Effect of cell movement by random mixing between the surface and bottom of photobioreactors on algal productivity

Effect of algae movement, as a result of random mixing, between the surface and bottom zones of shallow, moderately deep and deep photobioreactors (incident light intensities per unit volume were 8125, 4062 and 2031 μmol·m⁻³·s⁻¹, respectively) on the reactor productivity was investigated. The results showed that at low cell concentrations, movement of cells between the surface and bottom zones of shallow and moderately deep reactors had no significant effect on Chlorella pyrenoidosa C-212 growth and productivity. However, as the cell concentration in the reactors increased, cell movement between the two zones resulted in increased productivity of the shallow reactor but decreased productivity of the moderately deep reactor.

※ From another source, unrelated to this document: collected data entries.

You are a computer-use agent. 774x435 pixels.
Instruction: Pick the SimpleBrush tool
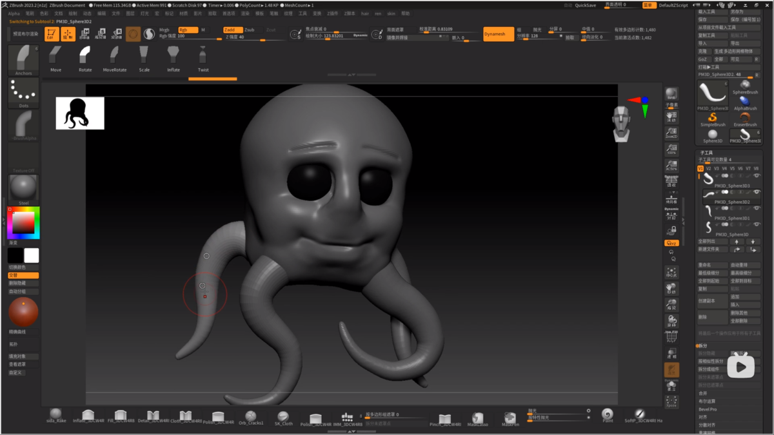713,119
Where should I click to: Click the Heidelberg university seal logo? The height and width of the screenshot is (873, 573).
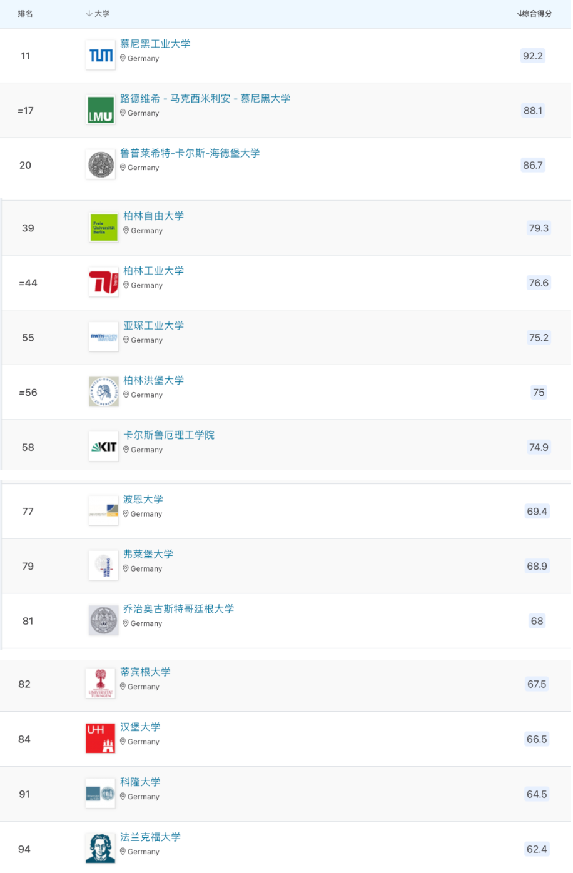pos(101,165)
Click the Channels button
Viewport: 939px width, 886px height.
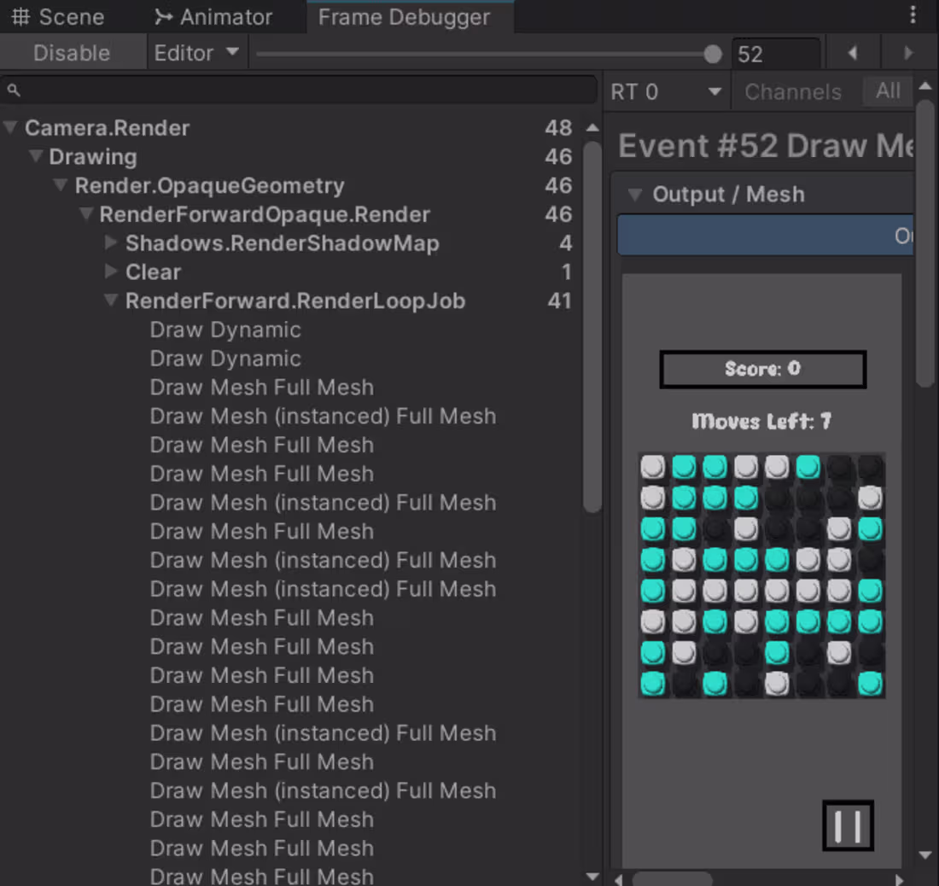[793, 91]
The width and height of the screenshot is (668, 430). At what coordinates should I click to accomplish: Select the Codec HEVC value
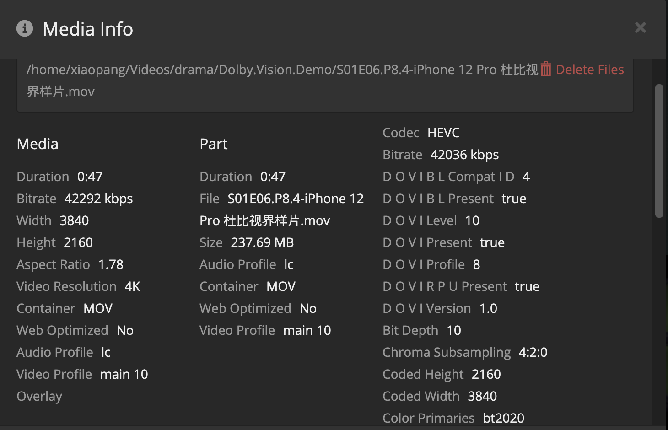point(443,133)
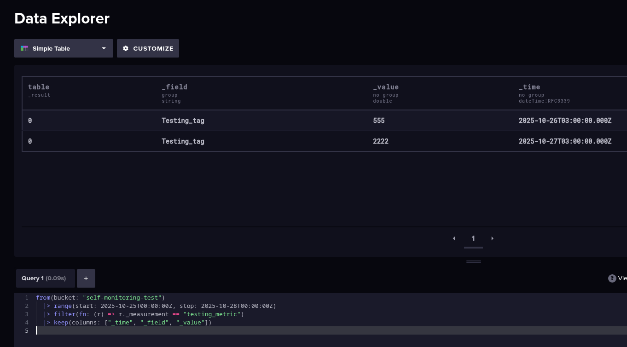The image size is (627, 347).
Task: Select the table row with value 2222
Action: [x=276, y=141]
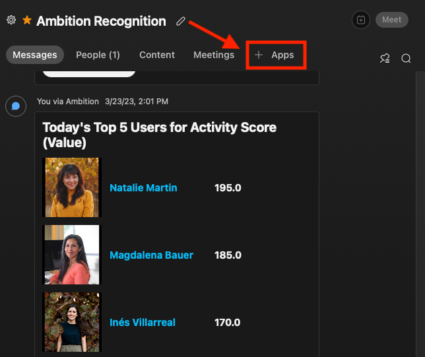View Natalie Martin's profile photo

pyautogui.click(x=71, y=187)
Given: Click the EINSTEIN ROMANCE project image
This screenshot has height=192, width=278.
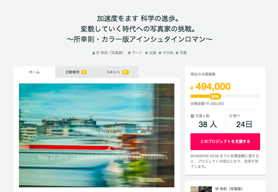Looking at the screenshot, I should tap(96, 135).
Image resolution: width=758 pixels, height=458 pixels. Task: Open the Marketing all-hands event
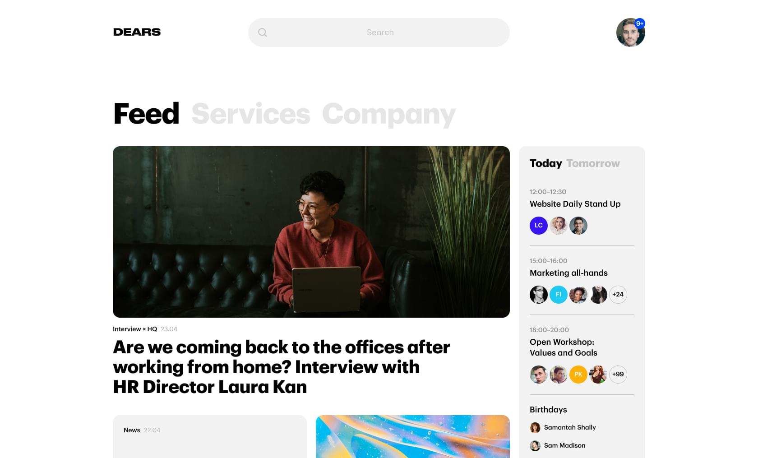coord(569,273)
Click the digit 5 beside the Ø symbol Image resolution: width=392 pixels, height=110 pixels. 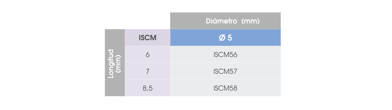(x=230, y=38)
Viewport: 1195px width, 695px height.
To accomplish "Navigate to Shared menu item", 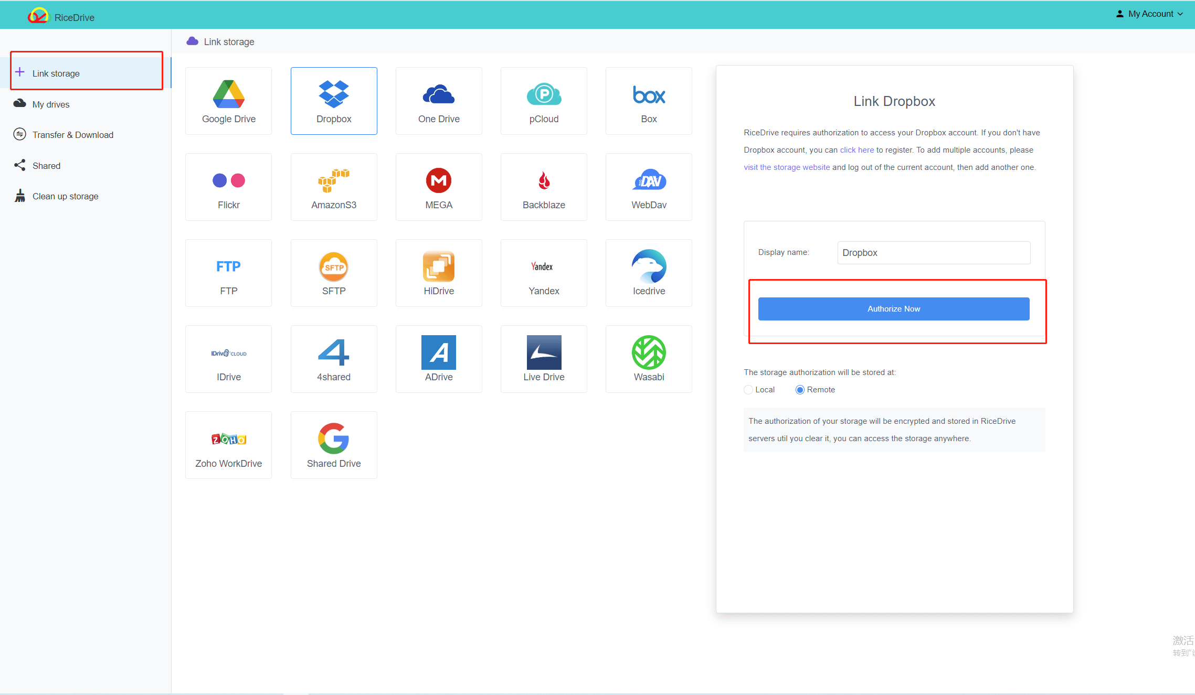I will click(46, 165).
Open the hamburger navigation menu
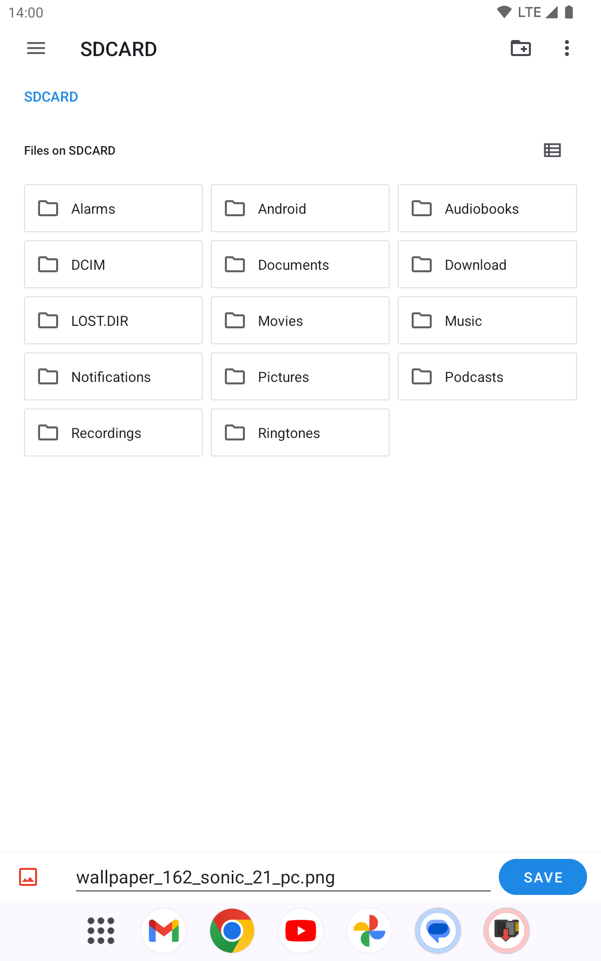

On the other hand, in the deep reactor, random movement of cells between the two zones resulted in decreased Chlorella growth rate regardless of the cell concentration. This may be attributed to the fact that at high cell concentration or in a deep reactor, if the cells move between the surface and bottom of the reactor, they spend too long a time in the dark part of the reactor where there is no cell growth, and endogenous respiration as well as cell death may lead to a decrease in cell concentration. When Spirulina platensis M-135 cells were cultivated in the deep reactor, even at high cell concentration, movement of cells between the surface and bottom zones of the reactor led to an increase in the reactor productivity. The reasons for the difference in the results obtained with these two strains of algae could be attributed to the difference in their light requirements since it was found that the saturation light intensity and specific decrease in cell concentration when incubated in the dark were lower for Spirulina than for Chlorella cells.